Orthodox Christians often find themselves answering the following question: why is Orthodoxy divided along ethnic lines into different churches?Complete article here.
At least officially, the answer to that question has been quite clear: we are not divided; we are one Church, united in faith and worship, with an administrative structure that organizes itself along local lines, in accordance with the ancient traditions and canon law of the first millennium of Christian history.
In recent years, however, there’s been a problem: while the answer given above is true in theory, it’s often not implemented in practice.
Starting in the late 19th century, and in increasing numbers after the World Wars, millions of Orthodox Christians began to emigrate from their ancestral homelands to Western Europe, the Americas, and Australia. Instead of organizing churches in these new lands in accordance with the canonical and theological principle that there be only one bishop in each locale, a web of overlapping Orthodox “jurisdictions” developed. As a result, parish churches in some of the larger American cities are under the authority of eight or more different bishops: the Greek parishes under a Greek bishop; the Serbians under a Serb; the Russians under a Russian, etc.
Some were happy with this arrangement, some saw it as a necessary pastoral accommodation to the realities of an unprecedented emigration, and some were dissatisfied for theological and practical reasons. But everyone agreed that the situation was a temporary aberration, a departure from apostolic church order, and at odds with the Orthodox theological tradition.

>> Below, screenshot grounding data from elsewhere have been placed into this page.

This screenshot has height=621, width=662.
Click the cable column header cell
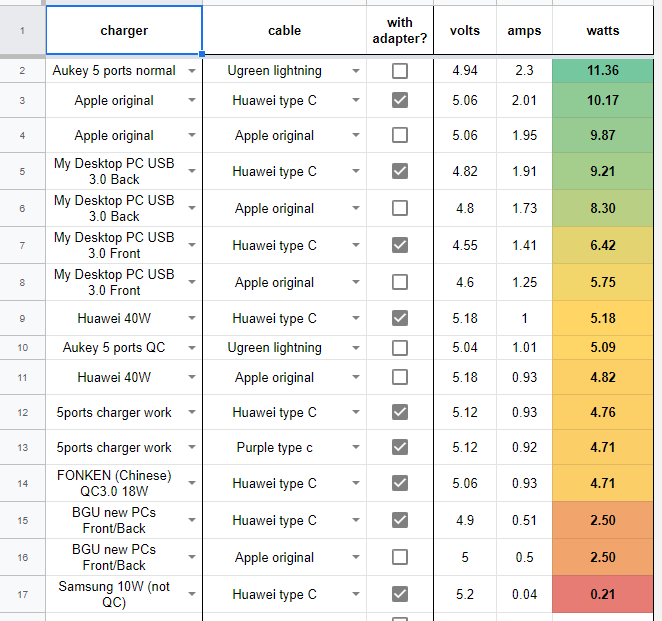[284, 31]
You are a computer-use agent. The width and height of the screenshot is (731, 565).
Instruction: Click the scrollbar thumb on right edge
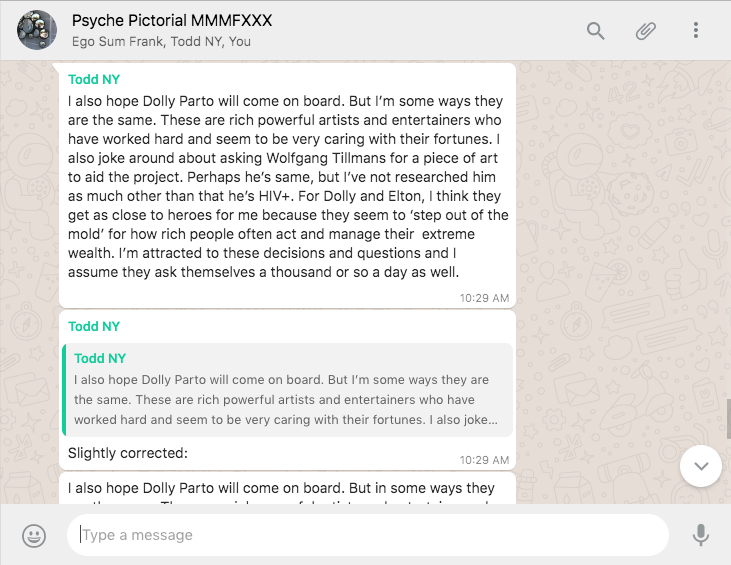727,418
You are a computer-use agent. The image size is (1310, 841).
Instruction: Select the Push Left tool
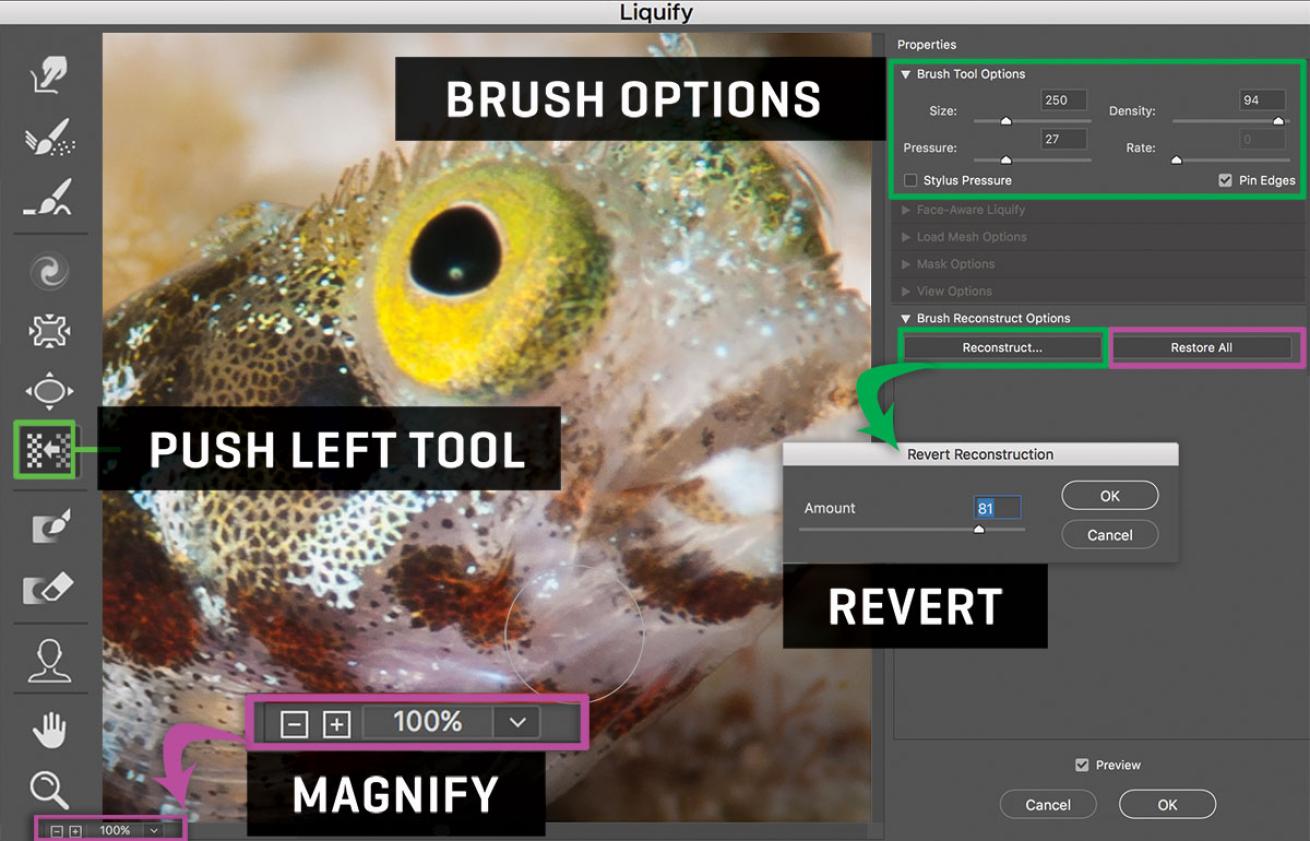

Starting in the early 60s, as immigrants became more assimilated, a number of prominent bishops and theologians began to speak and write with passion about the need to conform our modern-day polity to our traditional theology. A relatively broad sense of enthusiasm for “Pan-Orthodox” cooperation and unity emerged. Various institutions and organizations appeared, working across jurisdictional lines on local, regional, national, and even international levels. A series of Pan-Orthodox Conferences took place in Rhodes, where bishops and other official representatives of canonical Orthodox churches from around the world met to discuss common concerns.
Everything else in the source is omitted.